SoftBank’s $100 Billion May Get Dwarfed By Tokyo’s $1.6 Trillion Fund

Fumio Kishida just did something that no Japanese leader has in eons: surprise global investors with a creative and doable plan to revive the economy’s once-fabled animal spirits.

The prime minister pledged to open a path for the $1.6 trillion Government Pension Investment Fund, the world’s largest such entity, to finance the startup boom his predecessors didn’t. It’s an eminently wise move as India and Indonesia blow away Japan Inc. in producing tech unicorns.

Free-market ideologues won’t like the idea that a public fund is endeavoring to reinvigorate Japan’s venture capital game. Yet even the world’s most important VC power, SoftBank founder Masayoshi Son, barely invests any of his $100 billion Vision Fund at home in his aging nation.

Enter Kishida, who took office just over six months ago promising a “new capitalism” policy mix to rekindle innovation, increase competitiveness and boost wages.

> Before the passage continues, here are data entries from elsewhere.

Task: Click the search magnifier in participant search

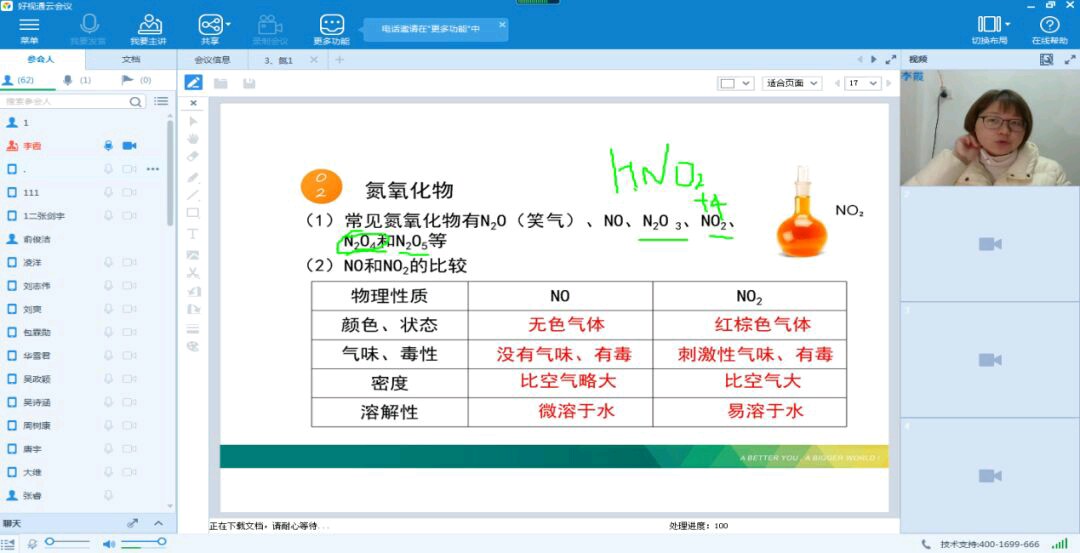Action: (x=136, y=102)
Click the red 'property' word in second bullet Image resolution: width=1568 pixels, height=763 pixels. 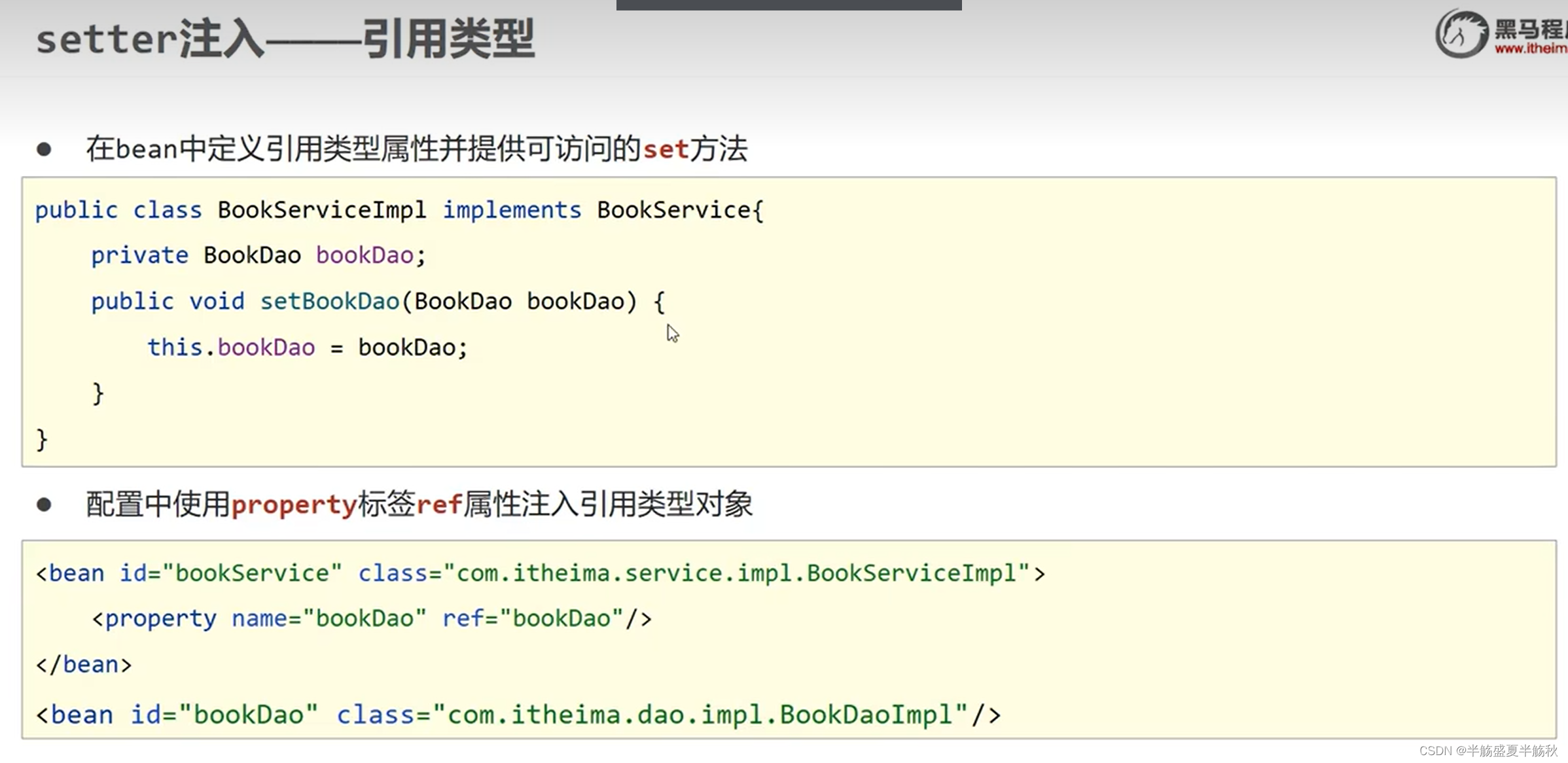pyautogui.click(x=294, y=505)
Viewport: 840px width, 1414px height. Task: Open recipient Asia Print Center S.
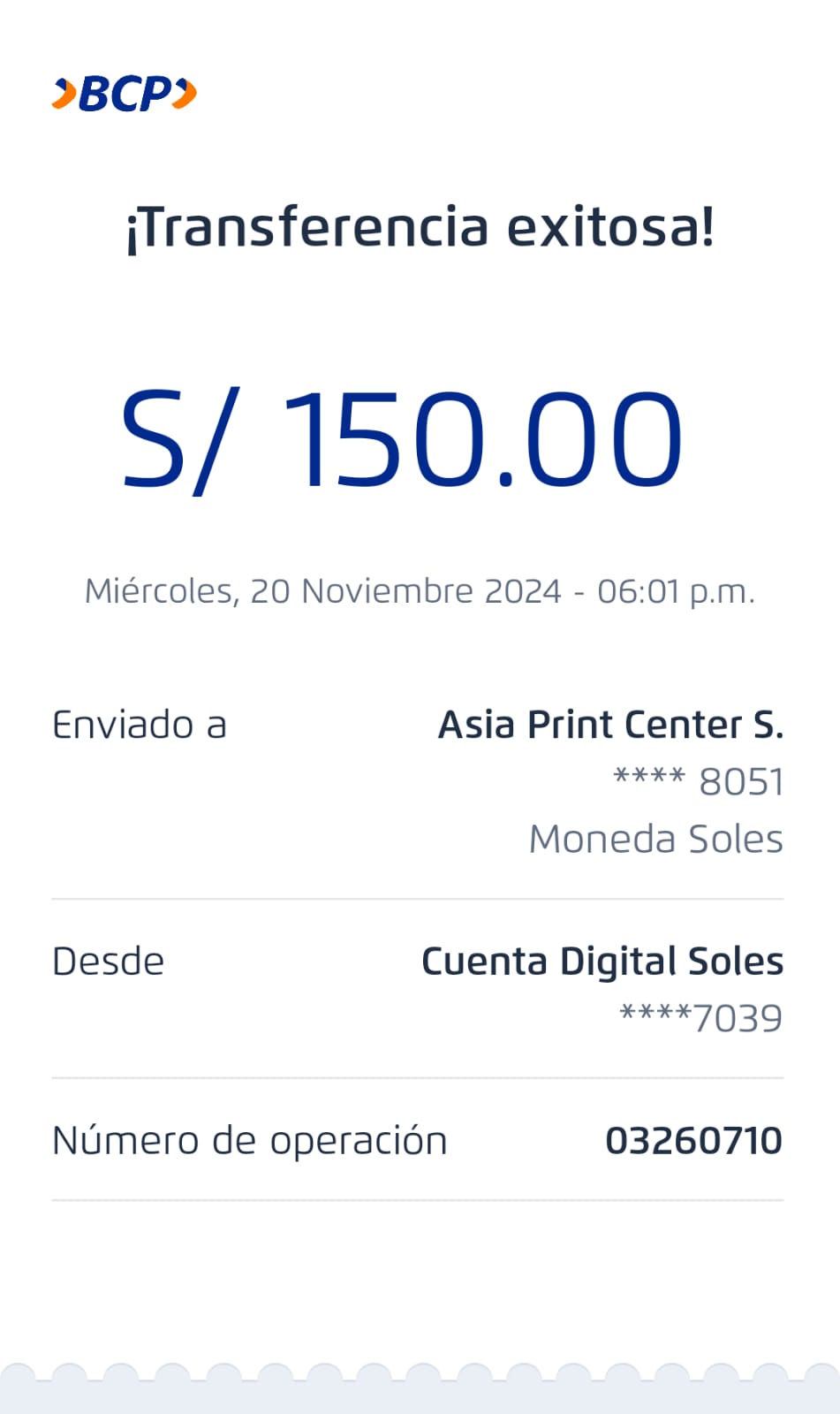point(610,726)

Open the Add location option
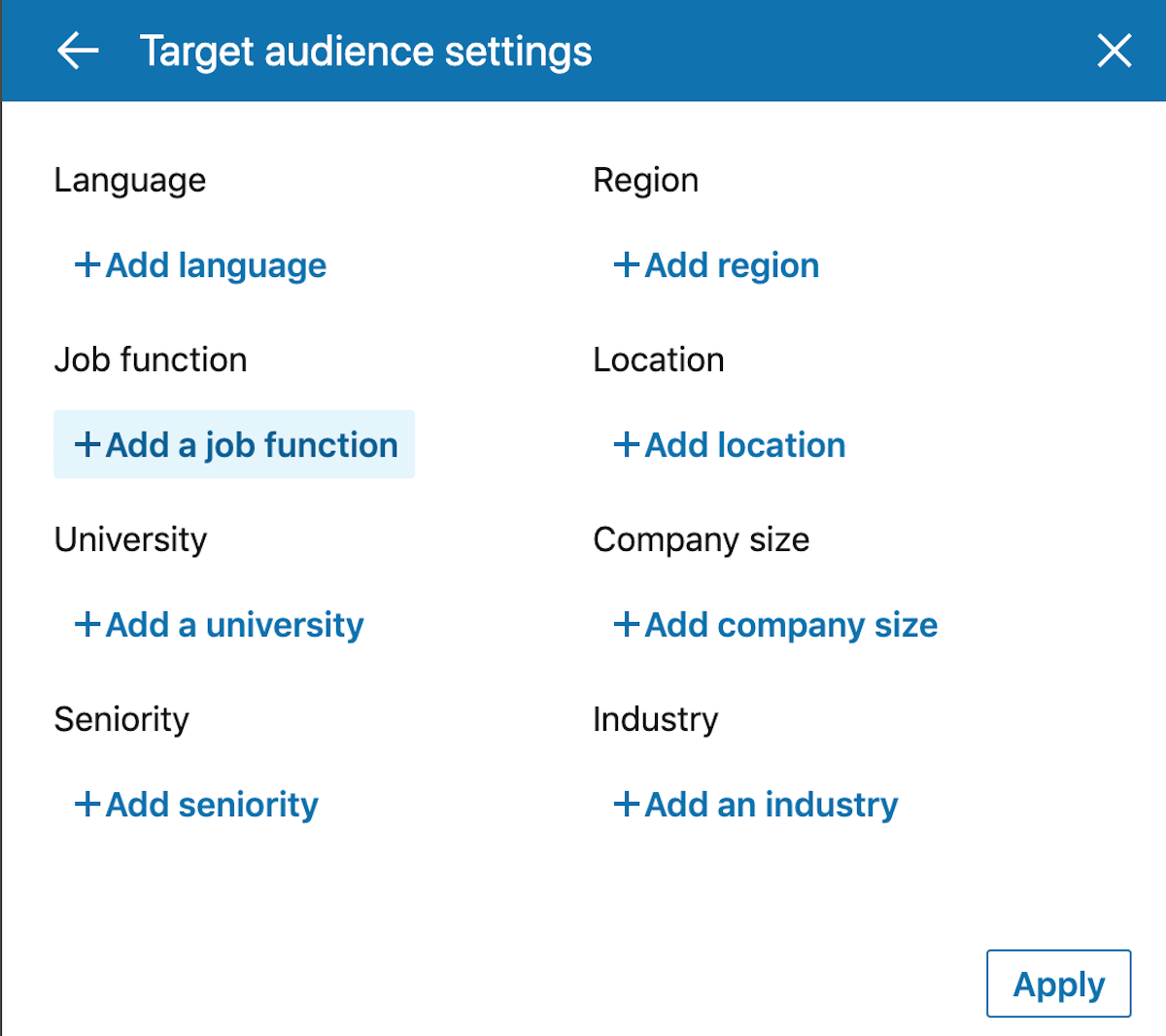pos(729,444)
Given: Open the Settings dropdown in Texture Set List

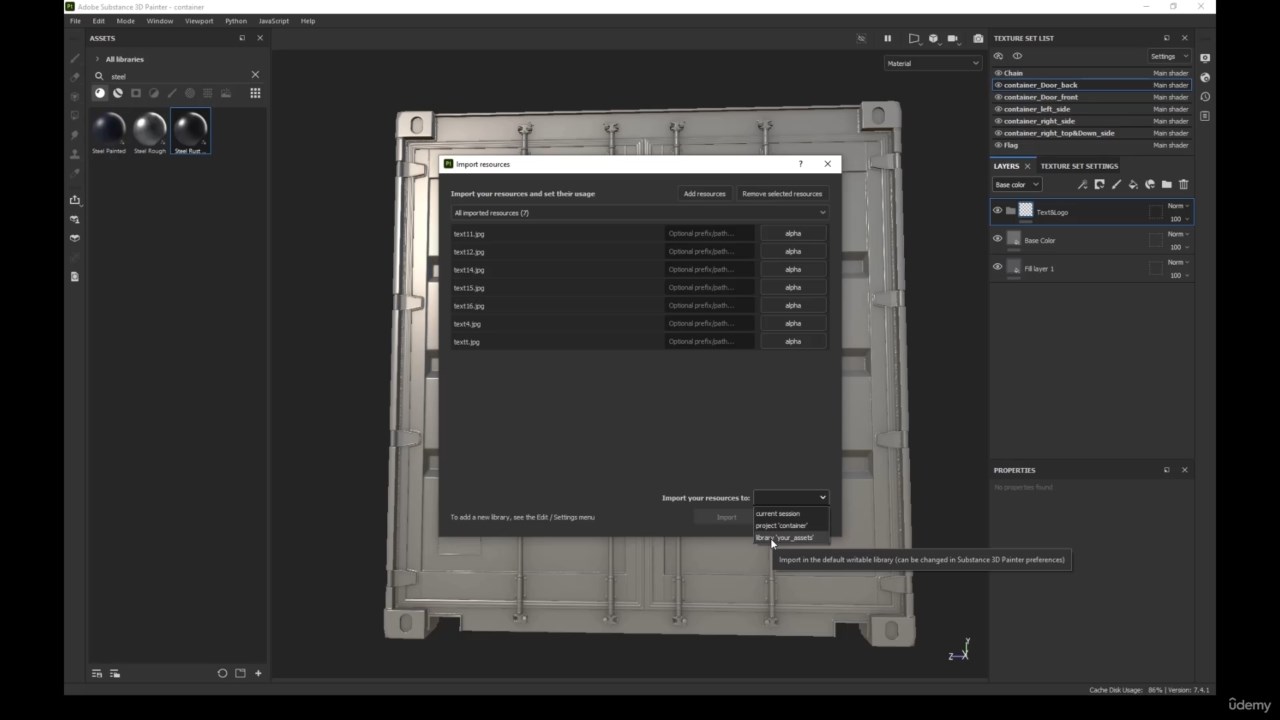Looking at the screenshot, I should click(x=1168, y=56).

Along with harnessing GPIF’s vast asset pool, Kishida wants to woo more foreign investment and get Japanese to take financial risks.

That, Kishida says, means simplifying Japan’s circuitous initial public offering process and making things more attractive for multinational companies looking to set up new business centers. It also means strengthening corporate governance, forcing Japan Inc. to increase transparency.

It’s a work in progress. And Japan’s powerful business lobby, which looks out for huge legacy conglomerates towering over the economy, is sure to push back. But in just six months, Kishida has taken yet another step to remind global economic circles that Japan still matters—and to communicate that Tokyo can learn from its mistakes.

Kishida’s tenure is proving to be a stark contrast with that of his political benefactor, Shinzo Abe. During his nearly eight years in power, from 2012 to 2020, former Prime Minister Abe did frustratingly little to push Japan out of its comfort zone. Mostly, Abe prodded the Bank of Japan to get radical with efforts to end deflation.

Corporate profits soared; innovation and household wages didn’t. Nor did Tokyo make bold moves to respond to China’s powerful economic rise. Abe and China’s Xi Jinping came to power the same year. While Abe bet big on the trickle-down strategies of 1985, President Xi Jinping deployed hundreds of billions of dollars to fund “Made in China 2025.”

As an Abe protégé, Kishida must navigate egos within his Liberal Democratic Party. If he outshines Abe too ostentatiously, waving the reform banner, there’s a risk that the LDP old guard might strike back—Abe included—and ensure Kishida’s tenure is a short one.

But it’s instructive to look at how in just six months, Kishida is showing signs of being a far more consequential premier than Abe, Japan’s longest-serving leader.

Exhibit A: how rapidly Tokyo signed on to global sanctions against Russia over Vladimir Putin’s Ukraine invasion. That simple act buttressed U.S. President Joe Biden’s argument that there’s a global coalition against Moscow, not just a western one. Kishida also is banning Russian energy imports and even welcoming some refugees from Ukraine.

Now, Kishida is turning to putting some economic wins on the board.

Slogans are cheap. Xi’s big “common prosperity” plan remains more vague talk than reality. In South Korea, outgoing President Moon Jae-in’s “trickle-up economics” pledges amounted to little more than Abe’s “buy my Abenomics” sales pitches. Already, though, Kishida is detailing how he plans to generate a “virtuous cycle of growth and distribution” that’s long eluded Japan: with new economic energy from the ground up.

Relying on the Sony’s, Toyota’s, Mitsui’s and other giants at the top of the economic food chain is among Tokyo’s biggest mistakes these last 20 years. All pumping up their profits with BOJ cash and a weak yen did was fuel share buybacks. What’s needed is a new generation of entrepreneurs to disrupt the economy with high-paying jobs and more productive corporate cultures.

There are lots else for Kishida to do, including the long to-do list Abe didn’t bother with during his 92 months in power: reducing bureaucracy; internationalizing labor practices; increasing productivity; revolutionizing corporate governance; and attracting more foreign talent.

The good news is that Kishida’s Ukraine policies gave his support rate a bump—into the low 60s. Kishida should take that support out for a ride and cajole his party to get serious once and for all about raising Japan’s economic game.

With his plan to pull GPIF’s $1.6 trillion of assets into the mix to turbocharge things, Kishida proved he can surprise us. And few more such surprises and Japan could prod Son to deploy more of his giant Vision Fund at home. And have China looking over its shoulder.